Festival of Commoning, Sep 2024: tickets now on sale

Tickets for the Festival of Commoning are now on sale.

Festival website

More on the Commons Economy and Commoning

Stroud Commons

Dil Green of Mutual Credit Services explains more:


The Festival of Commoning is live!

The energy and commitment and creativity of the work in Stroud around Commons, the way the word Commons catches people, feels positive, potential, sparked an idea late last year – that we should try to stage a Festival.

As soon as the idea was in the air, it began to grow.

But there was a problem. None of us were Festival organisers – how would we? How even could we? But, looong story short, WE ARE LIVE!

The Festival of Commoning

Will take place in Stroud, Gloucestershire, September 13 and 14

AND WE WOULD LOVE YOU TO BE THERE!

(and your favourite community project, and your friends – please do share this around!)
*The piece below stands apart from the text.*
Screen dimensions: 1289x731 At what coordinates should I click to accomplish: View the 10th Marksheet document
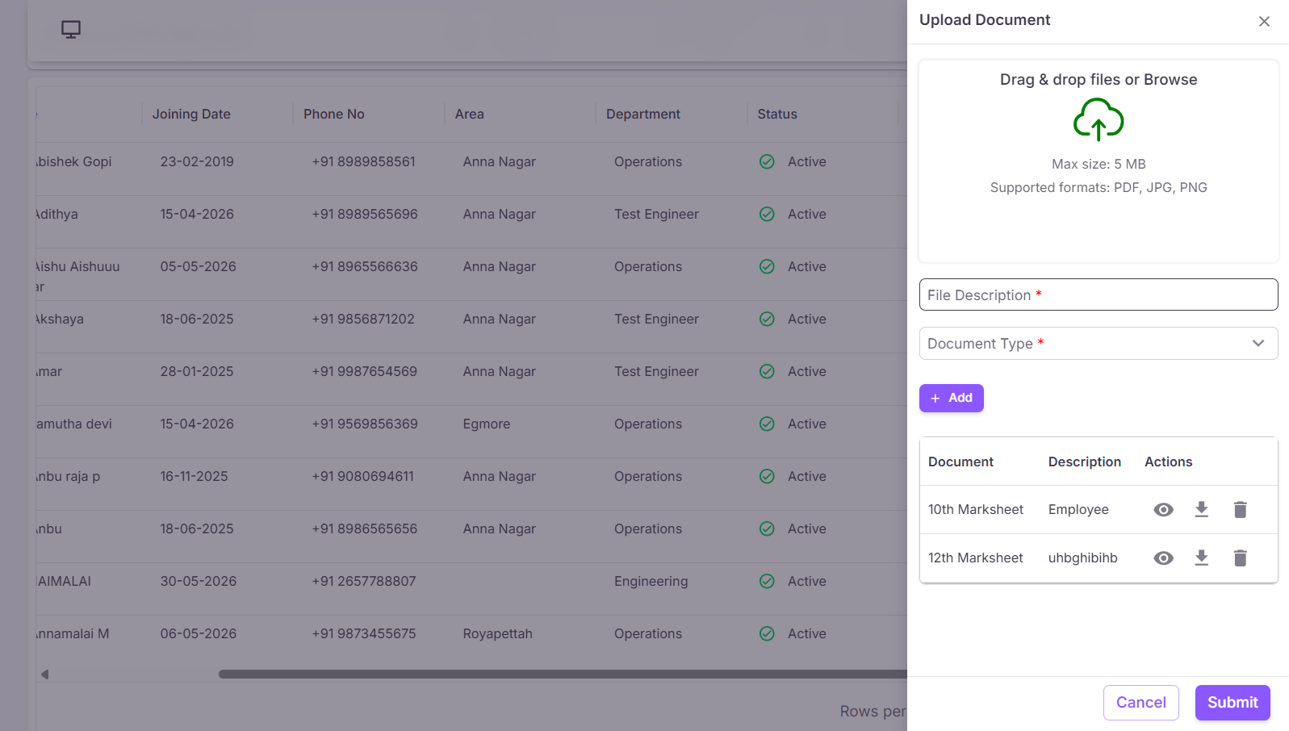click(x=1163, y=510)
Two days, and a fantastic line-up, including:

Friday 13th with a more conference-y vibe around community projects and the people that make them thrive, a Ceilidh and acoustic party, and a contemporary art/music/dance night,

Saturday 14th more public, with talks, exhibitions, workshops, author events, and the fantastic Mark Thomas heading the bill as we stage the Comedy of the Commons.

Who is the Festival for?

It’s for everyone! 

Commons – in the sense of the basics of life – is where we all live. 

Making it better, locally controlled, for the benefit of local people, on the basis of a healthy local environment is the work of Commoning

If any of this makes sense to you, the Festival will have much to offer; inspiring projects, committed and caring practitioners, engaging workshops, authors and thinkers, music, dance, comedy, arts. 

All in the beautiful and inspiring town of Stroud (birthplace of XR, among many other things).

We’ve made the tickets as cheap as we dare, and we have a little money for bursaries for community groups, if your group is strapped for cash (get in touch here to apply). PLEASE, DO COME ALONG!


Festival of Commoning

A little more about the Festival

Getting here has been quite a journey (to use a tired cliché). To be honest, it wasn’t even that much of a ‘we’ at the beginning – the idea was popular, but everyone was busy on more core projects.

That’s exactly the reason we need a Festival, though – because local projects tend to be so busy addressing the enormous issues each of them takes on, always with stretched resources, that they have little time to connect, to learn, to share. Something big and shiny, like a Festival is needed to bring people together, and, perhaps, just perhaps, seed a movement of Commoning.

That’s right ‘Commoning’. A Festival of Commoning, not of ‘the Commons’. Why?

For a few reasons; first, because the word Commons brings up all sorts of ideas (including the false story with the label ‘tragedy’), second, and perhaps more importantly, because not everyone who is working in community, on community infrastructure, is calling themselves a Commons. We don’t want to try and define the word, and we don’t want to label people or projects but we do want to be able to talk about the work that all these project do, and so we call that ‘Commoning’.

So I’d like to propose a working definition:

Commoning 

From Middle English comoner, comyner, cumuner, equivalent to common +‎ -ing.

Acting, together with others, to develop, sustain and augment any kind of resource to which all have some access, and all have some stake in.  

Festival of Commoning

Why a ‘movement’?

There are, already, large numbers of projects which the word commoning would apply to – all over the country, all over the world. It’s the most natural thing in the world for humans to do – to group together to improve the shared conditions of their lives.

This doesn’t need a movement – people just do it.

But we have to recognise that, all across the world, the extractive economy is dismantling these efforts, undermining them, reducing the amount of time and resources available to them. Why? Because they don’t provide profits. Simple as that. Capitalism doesn’t have an evil plan to delete community, but it does have a financial driver to do so. And a power driver, too – community is always the basis of successful resistance to extraction.

This means that, if we leave Commoning efforts to themselves, we will see them continually hollowed out, diminished, weakened, defunded, privatised, stagnating. And, just as bad, we will see the willingness of people to contribute to such work taken advantage of again and again, and those who are lynch-pins of communal efforts forced to overcommit, and often then burning out.

This is what animates the groups around Stroud Commons – the idea that, if we can bring in some new tools, around finance and governance and engagement, we can build a Commoning movement that can work together to bring financial viability, resilience and vigour. So that projects can pay key workers, can meet ambitious aims, can foster new and even more ambitious projects.

And there’s another reason, too – which is what Lowimpact is all about – bringing people together in what I call ‘material interdependence’ is the best possible preparation for the multiple impacts of the ‘Omni-crisis’. Weather, economy, water, food, housing, biodiversity – all these are in crisis, with increasing turbulence building.

Commoning – working together with others, building shared access to the basics of life – is the best way to build capacity for all of this.

So, please, do come to the Festival, and tell your friends and your community groups, too! We look forward to welcoming you to Stroud, and to the amazing connections which are already guaranteed.